Postby dutchman » Wed Dec 01, 2021 9:50 pm

A typical family’s household costs are set to go up by £1,700 next year, according to analysis


The study said that higher fuel and energy prices were mainly responsible for the projected £33.60 per week increase in the cost of living. They would be compounded by a surge in supermarket bills that has not yet been pushed through because the grocery industry does not want to risk losing customers at the crucial Christmas shopping period.

The study by the independent Centre for Economics and Business Research (CEBR), conducted for this evening’s BBC Panorama, projected that the inflation rate would rise to 4.6 per cent by Christmas.

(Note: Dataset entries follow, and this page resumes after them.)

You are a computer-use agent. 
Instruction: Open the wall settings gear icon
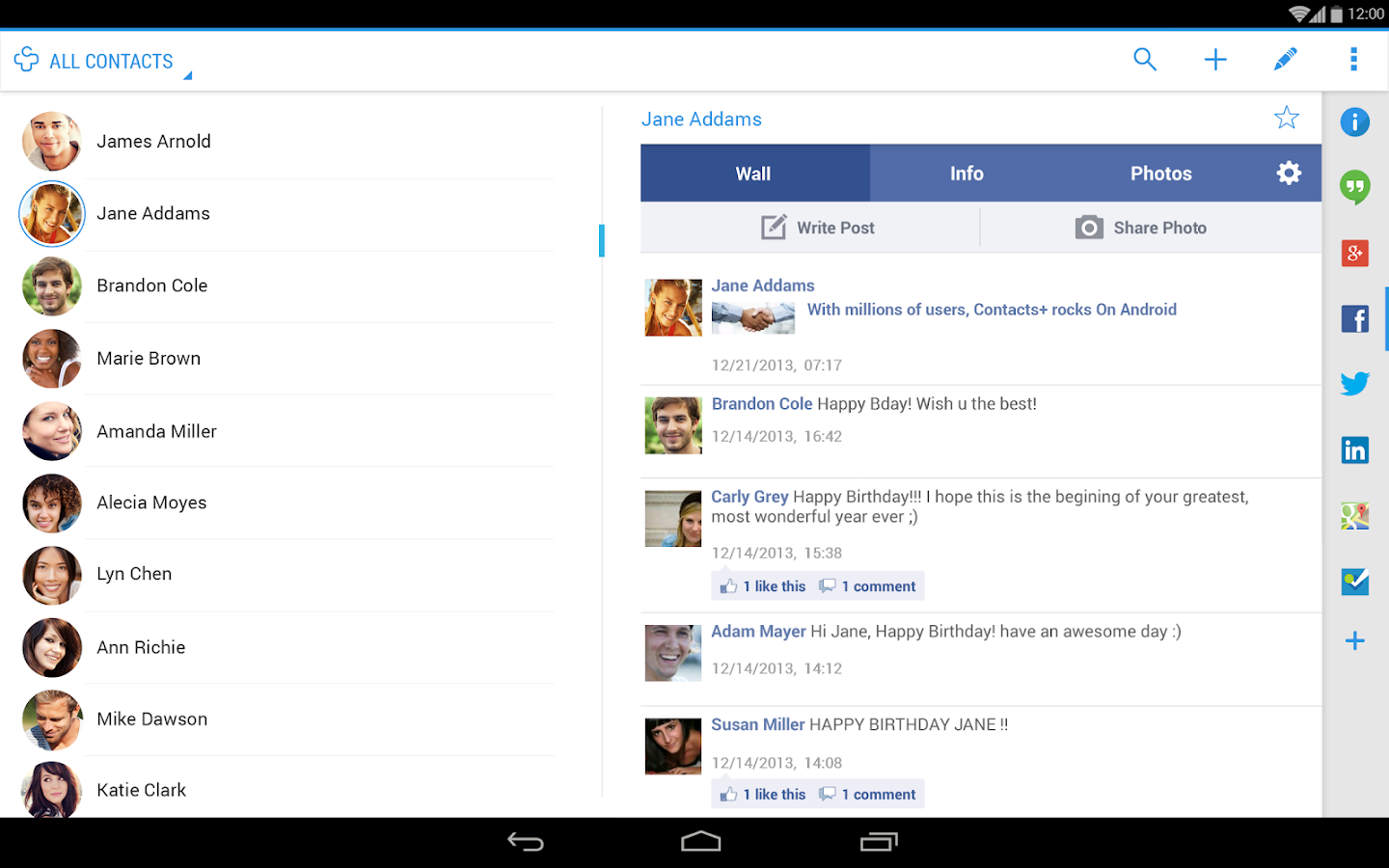(x=1289, y=173)
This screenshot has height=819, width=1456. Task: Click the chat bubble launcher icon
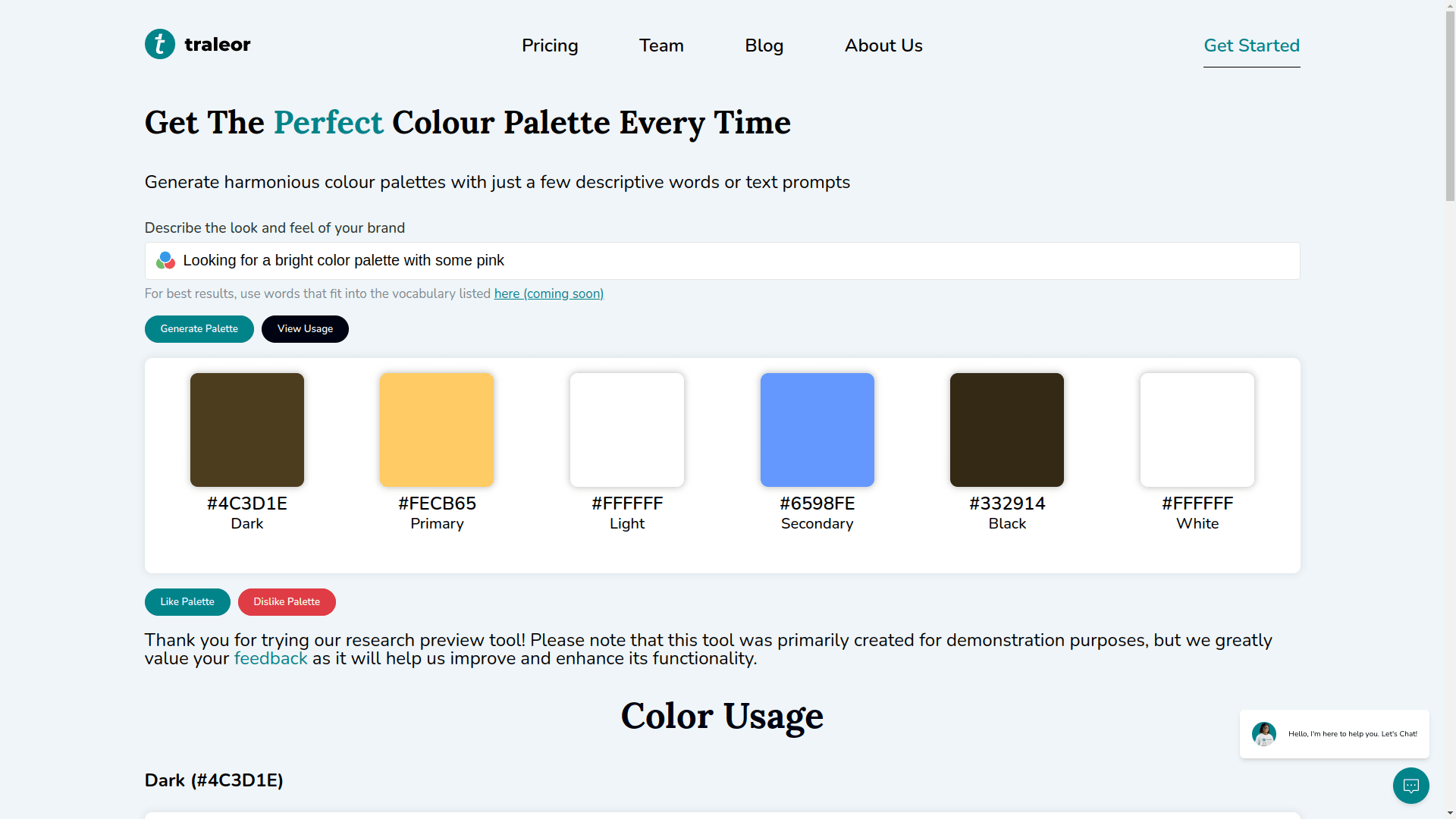(x=1411, y=786)
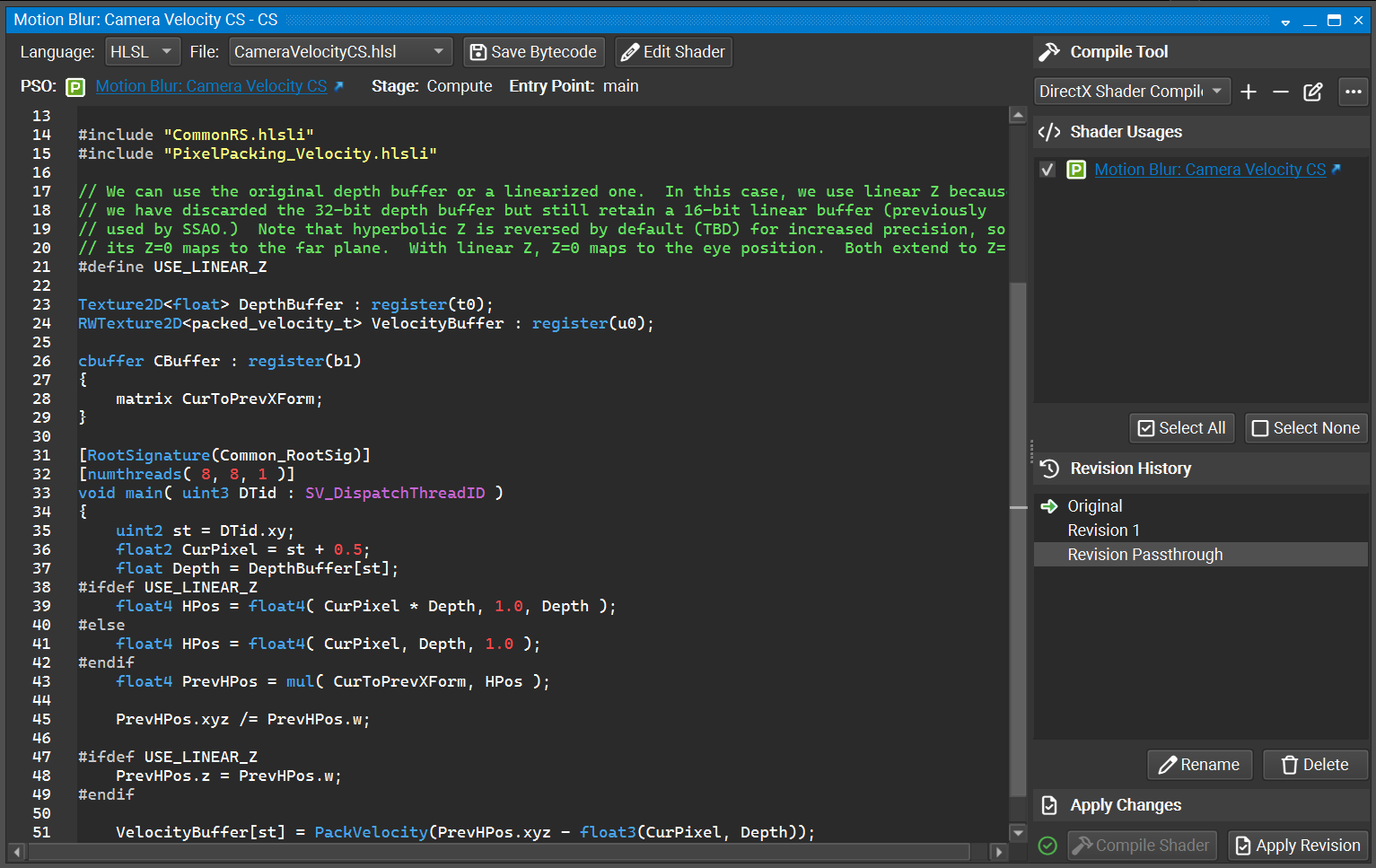
Task: Select the Original revision entry
Action: coord(1094,505)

Demand for crude oil and gas has been pushing up energy costs worldwide as economies emerge from lockdown, and bottlenecks in supply chains have added to upward pressure on other prices.

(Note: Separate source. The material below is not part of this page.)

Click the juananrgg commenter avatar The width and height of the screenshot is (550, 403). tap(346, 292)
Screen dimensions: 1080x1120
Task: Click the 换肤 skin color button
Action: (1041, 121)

The current rate of inflation is 4.2 per cent in the UK, and the Bank of England has forecast that this will peak at 5 per cent in the spring, though it says this will be transitory only. The next release date for inflation data — for November — is December 15.

The surge in inflation, which has been much higher than the Bank expected earlier in the year, has given rise to a heated debate on whether it needs to raise the base rate from its three-centuries low of 0.1 per cent. The Bank has a target to keep inflation at 2 per cent in the medium term.

The CEBR figures were based on spending by a typical family with two adults and two children. It looked at the prices of commonly bought items, including food and drink, clothing and household goods. It also includes spending on utility bills such as fuel and power, transport costs, and money spent on recreation and days out.

Economists believe the country is heading for a cost of living squeeze next year, though its acuteness will depend on how much wages rise to compensate.

The price of margarine is up by 15.6 per cent in the past year, yoghurt by 9.7 per cent and lamb by 8.5 per cent, according to the CEBR analysis of shopping trolley costs. Crisps are up by 6.9 per cent and butter by 6.4 per cent.

However, price increases of Christmas products were much more muted, with turkeys up by 1.3 per cent and Christmas puddings by 0.5 per cent on a year ago. Sprouts are down by 0.3 per cent and mince pies down by 1.1 per cent.